One of the most important factors in determining the resolution of an objective is the angular aperture, which for a dry objective has a practical upper limit of about 72 degrees (with a sine value of 0.95). When taking the refractive index of the optical matter between sample and front lens into account, the following product is obtained:

n(sin(θ))(1)

It is consistent for all types of objectives from dry to immersion. The product n(sin(θ))(1) is known as the numerical aperture (NA). The NA is a convenient indicator of the resolution for any objective. It is generally the most important optical property (other than magnification) to consider when selecting a microscope objective. Values range from 0.025 for objectives with a very low magnification (1x to 4x) to as much as 1.6 for high-performance objectives (63x to 100x), utilizing special immersion oils and cover glasses. As the numerical aperture values increase for a series of objectives of the same magnification, we generally observe a greater light-gathering ability and increase in resolution. Nevertheless, objectives with high numerical apertures require exact preparation (e.g. cover glass thickness) and samples close to the cover glass underside.

The usual way to increase the objective’s numerical aperture is to design the objective to be used with an immersion medium such as oil, glycerin, or water. By using an immersion medium with a refractive index similar to that of the cover glass, image degradation due to thickness variations of the cover glass is practically eliminated, whereby rays of wide obliquity no longer undergo refraction and are more readily grasped by the objective. Typical immersion oils have a refractive index of 1.518 and a dispersion matching to that of the cover glass.

The illustration depicts the aplanatic refractions that occur at the first two lens elements in a typical oil immersion objective. The specimen is sandwiched between the microscope slide and the cover glass. It is in focus at point P, the aplanatic point of the hemispherical lens element. The front lens is followed by one or more meniscus-shaped lenses. The light rays refracted at the rear of the hemispherical front lens appear to proceed from point P(1), which is also the center of curvature of the first surface of the meniscus lens. The refracted light rays enter the meniscus lens along the radius of its first surface and are not refracted at this surface. At the rear surface of the meniscus lens, the light rays are refracted aplanatically, so that they appear to originate/diverge from point P(2). Such rays can be more easily combined to one focal plane, which is done by another meniscus-shaped lens element inside the objective.
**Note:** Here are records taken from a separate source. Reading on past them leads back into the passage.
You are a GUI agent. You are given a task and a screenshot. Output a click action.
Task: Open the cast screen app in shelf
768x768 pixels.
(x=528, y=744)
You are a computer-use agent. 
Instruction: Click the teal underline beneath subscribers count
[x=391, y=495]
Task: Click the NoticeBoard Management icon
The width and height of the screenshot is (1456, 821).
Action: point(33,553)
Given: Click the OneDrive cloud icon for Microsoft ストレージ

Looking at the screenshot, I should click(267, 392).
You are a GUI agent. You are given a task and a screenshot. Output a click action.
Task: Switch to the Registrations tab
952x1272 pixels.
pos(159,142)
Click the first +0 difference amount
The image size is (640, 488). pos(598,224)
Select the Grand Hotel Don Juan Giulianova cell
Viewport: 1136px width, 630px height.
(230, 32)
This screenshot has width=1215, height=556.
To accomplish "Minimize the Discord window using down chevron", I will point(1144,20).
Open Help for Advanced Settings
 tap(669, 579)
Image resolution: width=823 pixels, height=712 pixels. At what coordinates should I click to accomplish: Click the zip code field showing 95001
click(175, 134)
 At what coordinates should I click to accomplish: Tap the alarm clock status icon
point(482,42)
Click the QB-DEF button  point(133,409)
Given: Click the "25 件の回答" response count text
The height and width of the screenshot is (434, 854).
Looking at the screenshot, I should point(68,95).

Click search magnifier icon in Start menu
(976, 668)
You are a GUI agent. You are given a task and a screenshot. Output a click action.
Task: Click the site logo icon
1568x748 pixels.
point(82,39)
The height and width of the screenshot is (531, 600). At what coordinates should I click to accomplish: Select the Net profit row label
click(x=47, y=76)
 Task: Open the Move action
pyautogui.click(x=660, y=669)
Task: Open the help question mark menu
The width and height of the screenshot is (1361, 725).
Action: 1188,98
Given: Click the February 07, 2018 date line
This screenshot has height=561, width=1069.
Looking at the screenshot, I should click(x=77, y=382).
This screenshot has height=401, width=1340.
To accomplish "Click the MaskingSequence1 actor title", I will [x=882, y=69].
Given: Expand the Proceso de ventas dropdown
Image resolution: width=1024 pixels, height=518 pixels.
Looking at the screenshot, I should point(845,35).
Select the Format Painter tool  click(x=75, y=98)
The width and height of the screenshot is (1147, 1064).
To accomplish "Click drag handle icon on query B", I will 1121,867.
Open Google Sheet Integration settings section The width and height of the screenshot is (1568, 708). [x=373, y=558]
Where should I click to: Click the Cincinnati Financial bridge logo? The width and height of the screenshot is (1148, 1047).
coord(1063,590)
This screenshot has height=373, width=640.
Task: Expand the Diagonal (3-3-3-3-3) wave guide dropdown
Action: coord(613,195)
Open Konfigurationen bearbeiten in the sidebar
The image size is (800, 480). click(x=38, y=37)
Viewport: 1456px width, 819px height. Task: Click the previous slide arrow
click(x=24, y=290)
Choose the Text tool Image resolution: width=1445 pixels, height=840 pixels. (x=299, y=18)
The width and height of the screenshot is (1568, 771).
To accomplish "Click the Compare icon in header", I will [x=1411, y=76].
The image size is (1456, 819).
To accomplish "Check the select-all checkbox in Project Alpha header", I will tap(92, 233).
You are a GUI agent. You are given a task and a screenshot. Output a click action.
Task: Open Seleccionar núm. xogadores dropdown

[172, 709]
The result is an image that is free of spherical aberration.

Color aberrations are mainly corrected in lens groups containing optical elements with anomalous dispersion (e.g. CaF₂). An objective that is aplanatic for two remote colors, such as blue and red, has no visible longitudinal chromatic aberration for three main colors (blue, green, and red). It has been called an apochromat since its invention by Prof. Ernst Abbe in Jena in 1886.

If the wrong immersion liquids are used, e.g. oils from suppliers that do not exactly match the refractive index and dispersion values set by the original microscope objective manufacturer, the image will suffer from chromatic and spherical aberration.

For living specimens, usually embedded in aqueous media, water immersion objectives are favored. Although they have a maximum NA of only 1.2, the water immersion objectives allow to optically penetrate such samples up to ~400 µm without considerable spherical aberration.